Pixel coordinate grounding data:
--- START ---

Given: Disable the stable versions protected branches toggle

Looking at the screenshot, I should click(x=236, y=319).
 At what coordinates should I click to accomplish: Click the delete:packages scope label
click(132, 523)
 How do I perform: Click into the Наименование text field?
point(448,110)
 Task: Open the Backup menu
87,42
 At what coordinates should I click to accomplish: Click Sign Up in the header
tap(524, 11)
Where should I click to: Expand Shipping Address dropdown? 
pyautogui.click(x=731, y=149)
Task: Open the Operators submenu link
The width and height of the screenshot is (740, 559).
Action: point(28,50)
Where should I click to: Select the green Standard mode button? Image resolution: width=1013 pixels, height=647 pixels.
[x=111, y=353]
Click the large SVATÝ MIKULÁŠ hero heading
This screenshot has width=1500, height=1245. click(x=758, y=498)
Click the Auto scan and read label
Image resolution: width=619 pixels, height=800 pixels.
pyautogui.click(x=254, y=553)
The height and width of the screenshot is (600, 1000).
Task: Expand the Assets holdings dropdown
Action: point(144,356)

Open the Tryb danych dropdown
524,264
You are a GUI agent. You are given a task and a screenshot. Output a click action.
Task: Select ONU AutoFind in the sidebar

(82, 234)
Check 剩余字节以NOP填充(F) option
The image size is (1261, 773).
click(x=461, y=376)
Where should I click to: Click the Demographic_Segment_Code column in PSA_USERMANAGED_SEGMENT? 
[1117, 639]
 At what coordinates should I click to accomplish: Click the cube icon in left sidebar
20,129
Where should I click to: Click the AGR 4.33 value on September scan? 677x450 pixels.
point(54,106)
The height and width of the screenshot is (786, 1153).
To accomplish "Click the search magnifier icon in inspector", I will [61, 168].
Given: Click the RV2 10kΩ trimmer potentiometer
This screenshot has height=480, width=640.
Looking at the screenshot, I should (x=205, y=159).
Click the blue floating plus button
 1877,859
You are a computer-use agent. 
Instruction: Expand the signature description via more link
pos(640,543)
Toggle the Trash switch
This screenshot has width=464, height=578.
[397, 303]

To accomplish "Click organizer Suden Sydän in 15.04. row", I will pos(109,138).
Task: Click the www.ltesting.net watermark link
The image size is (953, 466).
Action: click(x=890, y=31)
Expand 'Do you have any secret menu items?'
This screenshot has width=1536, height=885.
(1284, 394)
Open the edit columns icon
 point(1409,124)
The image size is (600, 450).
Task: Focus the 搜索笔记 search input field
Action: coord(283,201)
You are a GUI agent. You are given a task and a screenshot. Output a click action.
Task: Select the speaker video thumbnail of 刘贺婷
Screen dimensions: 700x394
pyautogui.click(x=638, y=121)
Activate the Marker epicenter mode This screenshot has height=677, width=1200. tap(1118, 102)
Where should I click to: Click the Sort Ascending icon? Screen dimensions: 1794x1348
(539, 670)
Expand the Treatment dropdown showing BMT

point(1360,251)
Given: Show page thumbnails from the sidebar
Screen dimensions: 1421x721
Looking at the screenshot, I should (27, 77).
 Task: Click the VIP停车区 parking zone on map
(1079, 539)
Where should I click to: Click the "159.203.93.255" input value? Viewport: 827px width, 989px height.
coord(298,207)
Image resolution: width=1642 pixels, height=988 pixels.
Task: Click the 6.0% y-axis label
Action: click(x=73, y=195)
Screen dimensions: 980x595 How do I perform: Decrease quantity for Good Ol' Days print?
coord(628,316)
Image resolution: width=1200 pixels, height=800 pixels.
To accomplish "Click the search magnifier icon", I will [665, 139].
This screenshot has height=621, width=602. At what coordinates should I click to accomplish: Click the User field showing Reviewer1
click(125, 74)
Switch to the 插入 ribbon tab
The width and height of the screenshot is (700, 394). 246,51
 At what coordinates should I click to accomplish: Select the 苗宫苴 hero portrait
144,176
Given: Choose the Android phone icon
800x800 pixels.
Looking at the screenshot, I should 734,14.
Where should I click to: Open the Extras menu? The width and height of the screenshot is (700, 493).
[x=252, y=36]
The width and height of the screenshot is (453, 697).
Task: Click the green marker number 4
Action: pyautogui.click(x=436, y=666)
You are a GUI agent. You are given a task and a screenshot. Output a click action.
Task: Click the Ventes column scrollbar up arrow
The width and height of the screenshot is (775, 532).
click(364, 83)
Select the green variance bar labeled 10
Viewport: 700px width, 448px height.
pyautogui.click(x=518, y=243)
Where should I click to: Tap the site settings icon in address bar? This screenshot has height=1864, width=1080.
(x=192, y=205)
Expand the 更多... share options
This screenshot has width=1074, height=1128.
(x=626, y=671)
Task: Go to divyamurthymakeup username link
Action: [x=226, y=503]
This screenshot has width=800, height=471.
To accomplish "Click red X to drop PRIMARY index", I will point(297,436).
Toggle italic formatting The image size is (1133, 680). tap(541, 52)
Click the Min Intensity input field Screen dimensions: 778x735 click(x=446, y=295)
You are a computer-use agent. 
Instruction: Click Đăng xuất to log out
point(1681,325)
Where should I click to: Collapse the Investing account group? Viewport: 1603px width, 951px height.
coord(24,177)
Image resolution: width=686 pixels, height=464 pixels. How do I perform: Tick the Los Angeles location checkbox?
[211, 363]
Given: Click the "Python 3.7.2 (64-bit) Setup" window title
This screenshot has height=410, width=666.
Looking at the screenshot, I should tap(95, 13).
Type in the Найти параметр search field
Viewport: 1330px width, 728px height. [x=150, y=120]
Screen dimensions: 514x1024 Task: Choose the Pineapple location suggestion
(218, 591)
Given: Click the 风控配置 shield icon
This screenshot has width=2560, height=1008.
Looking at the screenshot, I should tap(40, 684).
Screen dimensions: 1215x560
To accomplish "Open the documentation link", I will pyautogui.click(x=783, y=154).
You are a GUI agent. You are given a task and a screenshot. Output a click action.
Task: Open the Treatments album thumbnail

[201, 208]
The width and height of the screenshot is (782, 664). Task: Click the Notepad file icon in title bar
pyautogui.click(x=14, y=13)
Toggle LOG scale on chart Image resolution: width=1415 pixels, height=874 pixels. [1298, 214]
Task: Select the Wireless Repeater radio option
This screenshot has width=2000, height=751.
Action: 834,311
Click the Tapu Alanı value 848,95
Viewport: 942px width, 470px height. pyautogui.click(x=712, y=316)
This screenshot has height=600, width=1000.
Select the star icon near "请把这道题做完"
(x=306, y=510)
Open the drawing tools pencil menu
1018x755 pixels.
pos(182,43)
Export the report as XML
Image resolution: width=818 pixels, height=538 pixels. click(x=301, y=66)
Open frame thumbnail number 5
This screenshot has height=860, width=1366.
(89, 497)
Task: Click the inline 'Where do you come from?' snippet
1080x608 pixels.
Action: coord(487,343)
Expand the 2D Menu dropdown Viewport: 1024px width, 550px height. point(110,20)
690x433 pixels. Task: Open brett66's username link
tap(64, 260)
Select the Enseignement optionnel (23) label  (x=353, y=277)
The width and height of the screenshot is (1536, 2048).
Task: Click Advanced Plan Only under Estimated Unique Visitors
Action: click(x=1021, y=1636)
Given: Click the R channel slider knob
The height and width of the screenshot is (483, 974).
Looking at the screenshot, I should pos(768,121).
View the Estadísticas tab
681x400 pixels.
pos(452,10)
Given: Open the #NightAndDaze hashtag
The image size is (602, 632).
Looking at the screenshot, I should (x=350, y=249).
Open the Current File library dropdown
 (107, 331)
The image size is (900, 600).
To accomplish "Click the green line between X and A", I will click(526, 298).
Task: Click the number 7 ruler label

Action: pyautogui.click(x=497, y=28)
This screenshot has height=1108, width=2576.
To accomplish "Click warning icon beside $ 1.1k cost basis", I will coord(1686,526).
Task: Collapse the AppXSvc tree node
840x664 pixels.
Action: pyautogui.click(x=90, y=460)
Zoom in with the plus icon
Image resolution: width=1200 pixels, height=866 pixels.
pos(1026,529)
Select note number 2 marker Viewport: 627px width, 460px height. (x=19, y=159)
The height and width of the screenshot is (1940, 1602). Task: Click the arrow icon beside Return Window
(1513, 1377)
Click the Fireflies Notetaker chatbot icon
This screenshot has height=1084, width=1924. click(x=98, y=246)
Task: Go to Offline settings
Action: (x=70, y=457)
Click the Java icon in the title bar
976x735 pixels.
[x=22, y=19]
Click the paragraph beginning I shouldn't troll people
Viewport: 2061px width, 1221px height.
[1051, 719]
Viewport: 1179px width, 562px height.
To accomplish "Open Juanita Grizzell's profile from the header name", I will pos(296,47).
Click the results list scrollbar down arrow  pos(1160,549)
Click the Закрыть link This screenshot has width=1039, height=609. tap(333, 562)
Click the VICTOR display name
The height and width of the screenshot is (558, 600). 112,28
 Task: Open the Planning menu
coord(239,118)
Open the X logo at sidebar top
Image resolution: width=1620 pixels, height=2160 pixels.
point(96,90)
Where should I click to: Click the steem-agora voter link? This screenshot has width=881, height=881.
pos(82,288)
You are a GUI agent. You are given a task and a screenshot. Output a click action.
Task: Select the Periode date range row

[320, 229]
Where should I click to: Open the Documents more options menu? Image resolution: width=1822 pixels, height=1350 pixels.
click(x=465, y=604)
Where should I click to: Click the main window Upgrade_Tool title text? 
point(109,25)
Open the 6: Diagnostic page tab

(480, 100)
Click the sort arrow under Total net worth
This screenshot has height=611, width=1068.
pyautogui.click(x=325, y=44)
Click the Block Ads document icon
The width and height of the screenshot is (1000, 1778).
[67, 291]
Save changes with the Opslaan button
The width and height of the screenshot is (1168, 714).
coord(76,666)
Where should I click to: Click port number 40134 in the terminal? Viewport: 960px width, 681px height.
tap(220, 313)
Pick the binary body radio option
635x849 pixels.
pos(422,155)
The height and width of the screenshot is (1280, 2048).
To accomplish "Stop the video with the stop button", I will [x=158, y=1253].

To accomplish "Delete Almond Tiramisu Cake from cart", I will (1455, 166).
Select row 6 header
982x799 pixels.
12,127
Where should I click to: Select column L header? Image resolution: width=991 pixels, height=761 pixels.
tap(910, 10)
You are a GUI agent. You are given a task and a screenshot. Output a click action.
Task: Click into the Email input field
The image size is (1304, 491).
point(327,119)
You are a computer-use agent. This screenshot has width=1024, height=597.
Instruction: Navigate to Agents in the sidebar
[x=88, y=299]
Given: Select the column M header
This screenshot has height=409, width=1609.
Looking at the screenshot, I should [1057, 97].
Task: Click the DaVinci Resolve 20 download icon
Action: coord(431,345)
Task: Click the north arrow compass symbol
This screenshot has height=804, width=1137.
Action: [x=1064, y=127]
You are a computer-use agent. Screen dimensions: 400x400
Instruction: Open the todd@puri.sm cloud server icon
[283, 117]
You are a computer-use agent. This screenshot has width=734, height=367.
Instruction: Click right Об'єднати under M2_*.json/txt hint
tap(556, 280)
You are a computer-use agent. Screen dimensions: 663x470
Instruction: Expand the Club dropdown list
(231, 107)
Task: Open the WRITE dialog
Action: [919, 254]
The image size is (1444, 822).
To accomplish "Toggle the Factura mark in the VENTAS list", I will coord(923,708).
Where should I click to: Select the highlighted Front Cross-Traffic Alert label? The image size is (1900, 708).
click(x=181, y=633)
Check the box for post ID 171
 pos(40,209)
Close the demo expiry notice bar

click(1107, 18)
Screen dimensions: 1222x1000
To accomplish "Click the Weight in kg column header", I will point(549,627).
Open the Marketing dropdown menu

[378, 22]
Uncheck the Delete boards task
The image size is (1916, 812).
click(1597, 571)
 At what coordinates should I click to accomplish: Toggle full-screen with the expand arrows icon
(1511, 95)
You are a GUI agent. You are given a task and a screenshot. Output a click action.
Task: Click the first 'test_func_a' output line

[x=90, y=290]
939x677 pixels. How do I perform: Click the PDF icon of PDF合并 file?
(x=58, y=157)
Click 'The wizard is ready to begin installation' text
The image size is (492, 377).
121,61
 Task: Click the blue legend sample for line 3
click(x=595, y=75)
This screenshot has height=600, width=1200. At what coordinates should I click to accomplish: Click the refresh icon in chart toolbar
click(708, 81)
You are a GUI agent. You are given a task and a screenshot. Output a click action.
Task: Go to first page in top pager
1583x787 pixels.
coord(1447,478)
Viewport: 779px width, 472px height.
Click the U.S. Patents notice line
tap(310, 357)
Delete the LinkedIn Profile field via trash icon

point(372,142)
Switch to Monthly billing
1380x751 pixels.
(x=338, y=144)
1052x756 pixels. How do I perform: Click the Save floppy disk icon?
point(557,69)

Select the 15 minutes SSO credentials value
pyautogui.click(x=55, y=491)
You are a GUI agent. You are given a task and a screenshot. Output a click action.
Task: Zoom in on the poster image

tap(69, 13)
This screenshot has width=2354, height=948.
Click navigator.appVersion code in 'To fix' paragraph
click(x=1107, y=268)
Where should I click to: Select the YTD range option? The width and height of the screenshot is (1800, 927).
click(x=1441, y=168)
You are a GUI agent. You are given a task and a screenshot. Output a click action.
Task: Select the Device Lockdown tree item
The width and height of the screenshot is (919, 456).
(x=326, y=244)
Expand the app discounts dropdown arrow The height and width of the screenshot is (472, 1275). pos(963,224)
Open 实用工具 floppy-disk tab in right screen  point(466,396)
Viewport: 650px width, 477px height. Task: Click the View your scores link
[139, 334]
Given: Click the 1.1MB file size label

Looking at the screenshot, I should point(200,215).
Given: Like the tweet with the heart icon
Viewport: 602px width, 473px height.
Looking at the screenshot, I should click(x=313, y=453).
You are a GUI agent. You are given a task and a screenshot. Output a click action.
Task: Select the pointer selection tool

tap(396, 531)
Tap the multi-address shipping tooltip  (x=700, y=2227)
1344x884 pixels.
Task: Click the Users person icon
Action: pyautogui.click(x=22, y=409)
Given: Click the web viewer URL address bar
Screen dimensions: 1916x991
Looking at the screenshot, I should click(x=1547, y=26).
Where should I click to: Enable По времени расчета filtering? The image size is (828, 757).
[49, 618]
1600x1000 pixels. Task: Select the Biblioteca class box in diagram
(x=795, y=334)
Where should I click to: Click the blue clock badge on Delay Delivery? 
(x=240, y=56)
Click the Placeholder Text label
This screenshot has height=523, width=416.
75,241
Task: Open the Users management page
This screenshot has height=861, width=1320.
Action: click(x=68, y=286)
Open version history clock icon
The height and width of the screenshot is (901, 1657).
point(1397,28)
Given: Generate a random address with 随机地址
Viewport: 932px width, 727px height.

--- END ---

Task statement: Take each line above that holds the string "tree" and copy it.

Output of the task:
Task: Collapse the AppXSvc tree node
Task: Select the Device Lockdown tree item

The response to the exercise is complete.